A new Alexander must therefore try the use of a good pen as well as his good sword; and yet he never went very far with his conquests.

But although Louis XIV. had in view to overthrow the balance of power in Europe, and at the end of the seventeenth century had already got to such a point as to trouble himself little about the general feeling of animosity, he carried on war just as it had heretofore been conducted; for while his army was certainly that of the greatest and richest monarch in Europe, in its nature it was just like others.
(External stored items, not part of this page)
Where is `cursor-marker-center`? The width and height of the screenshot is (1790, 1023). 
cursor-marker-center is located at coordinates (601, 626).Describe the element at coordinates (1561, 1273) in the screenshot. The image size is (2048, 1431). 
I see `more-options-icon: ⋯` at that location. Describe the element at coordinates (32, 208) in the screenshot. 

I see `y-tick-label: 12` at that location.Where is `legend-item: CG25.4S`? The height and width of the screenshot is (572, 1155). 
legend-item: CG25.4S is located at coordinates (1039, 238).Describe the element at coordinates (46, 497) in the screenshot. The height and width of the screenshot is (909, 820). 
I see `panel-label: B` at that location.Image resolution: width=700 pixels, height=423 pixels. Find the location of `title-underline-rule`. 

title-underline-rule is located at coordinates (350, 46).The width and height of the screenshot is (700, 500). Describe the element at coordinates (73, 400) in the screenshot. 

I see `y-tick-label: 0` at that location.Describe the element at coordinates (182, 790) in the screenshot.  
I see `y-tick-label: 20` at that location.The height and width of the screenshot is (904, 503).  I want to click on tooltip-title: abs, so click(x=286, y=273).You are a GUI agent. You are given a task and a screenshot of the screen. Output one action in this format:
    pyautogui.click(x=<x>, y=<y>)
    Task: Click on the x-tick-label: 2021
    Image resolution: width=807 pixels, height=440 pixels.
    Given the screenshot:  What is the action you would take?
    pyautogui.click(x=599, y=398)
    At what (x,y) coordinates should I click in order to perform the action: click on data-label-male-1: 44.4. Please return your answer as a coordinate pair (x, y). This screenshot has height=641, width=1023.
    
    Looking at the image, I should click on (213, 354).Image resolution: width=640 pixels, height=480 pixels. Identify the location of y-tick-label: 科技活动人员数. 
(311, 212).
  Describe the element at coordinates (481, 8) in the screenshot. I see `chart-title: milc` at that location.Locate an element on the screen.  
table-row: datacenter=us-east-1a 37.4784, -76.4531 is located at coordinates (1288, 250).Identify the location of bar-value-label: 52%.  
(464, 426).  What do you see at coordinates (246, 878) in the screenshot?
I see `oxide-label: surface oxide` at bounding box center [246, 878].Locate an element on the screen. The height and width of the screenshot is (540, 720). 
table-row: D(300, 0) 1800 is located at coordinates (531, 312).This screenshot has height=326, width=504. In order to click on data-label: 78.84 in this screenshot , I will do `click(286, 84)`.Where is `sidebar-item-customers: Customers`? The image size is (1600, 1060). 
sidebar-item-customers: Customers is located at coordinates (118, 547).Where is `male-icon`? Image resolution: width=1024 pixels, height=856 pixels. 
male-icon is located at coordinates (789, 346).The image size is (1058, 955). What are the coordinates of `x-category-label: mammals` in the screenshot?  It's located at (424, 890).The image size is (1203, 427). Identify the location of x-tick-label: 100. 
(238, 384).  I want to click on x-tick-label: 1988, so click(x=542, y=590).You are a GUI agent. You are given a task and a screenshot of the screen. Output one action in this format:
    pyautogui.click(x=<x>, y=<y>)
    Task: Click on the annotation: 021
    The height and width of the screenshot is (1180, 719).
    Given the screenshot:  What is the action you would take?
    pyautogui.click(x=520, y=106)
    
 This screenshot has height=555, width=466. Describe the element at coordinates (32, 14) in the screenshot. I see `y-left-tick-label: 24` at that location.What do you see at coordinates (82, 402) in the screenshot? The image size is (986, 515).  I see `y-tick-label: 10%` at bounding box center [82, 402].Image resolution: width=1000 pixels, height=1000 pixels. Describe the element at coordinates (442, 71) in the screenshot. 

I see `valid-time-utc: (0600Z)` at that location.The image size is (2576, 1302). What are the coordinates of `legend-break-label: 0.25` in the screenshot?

Plundering and devastating the enemy’s country, which play such an important part with Tartars, with ancient nations, and even in the Middle Ages, were no longer in accordance with the spirit of the age. They were justly looked upon as unnecessary barbarity, which might easily be retaliated, and which did more injury to the enemy’s subjects than the enemy’s government, therefore, produced no effect beyond throwing the nation back many stages in all that relates to peaceful arts and civilisation. War, therefore, confined itself more and more both as regards means and end, to the army itself. The army with its fortresses, and some prepared positions, constituted a State in a State, within which the element of war slowly consumed itself. All Europe rejoiced at its taking this direction, and held it to be the necessary consequence of the spirit of progress. Although there lay in this an error, inasmuch as the progress of the human mind can never lead to what is absurd, can never make five out of twice two, as we have already said, and must again repeat, still upon the whole this change had a beneficial effect for the people; only it is not to be denied that it had a tendency to make war still more an affair of the State, and to separate it still more from the interests of the people. The plan of a war on the part of the state assuming the offensive in those times consisted generally in the conquest of one or other of the enemy’s provinces; the plan of the defender was to prevent this; the particular plan of campaign was to take one or other of the enemy’s fortresses, or to prevent one of our own from being taken; it was only when a battle became unavoidable for this purpose that it was sought for and fought. Whoever fought a battle without this unavoidable necessity, from mere innate desire of gaining a victory, was reckoned a general with too much daring. Generally the campaign passed over with one siege, or if it was a very active one, with two sieges, and winter quarters, which were regarded as a necessity, and during which, the faulty arrangements of the one could never be taken advantage of by the other, and in which the mutual relations of the two parties almost entirely ceased, formed a distinct limit to the activity which was considered to belong to one campaign.

If the forces opposed were too much on an equality, or if the aggressor was decidedly the weaker of the two, then neither battle nor siege took place, and the whole of the operations of the campaign pivoted on the maintenance of certain positions and magazines, and the regular exhaustion of particular districts of country.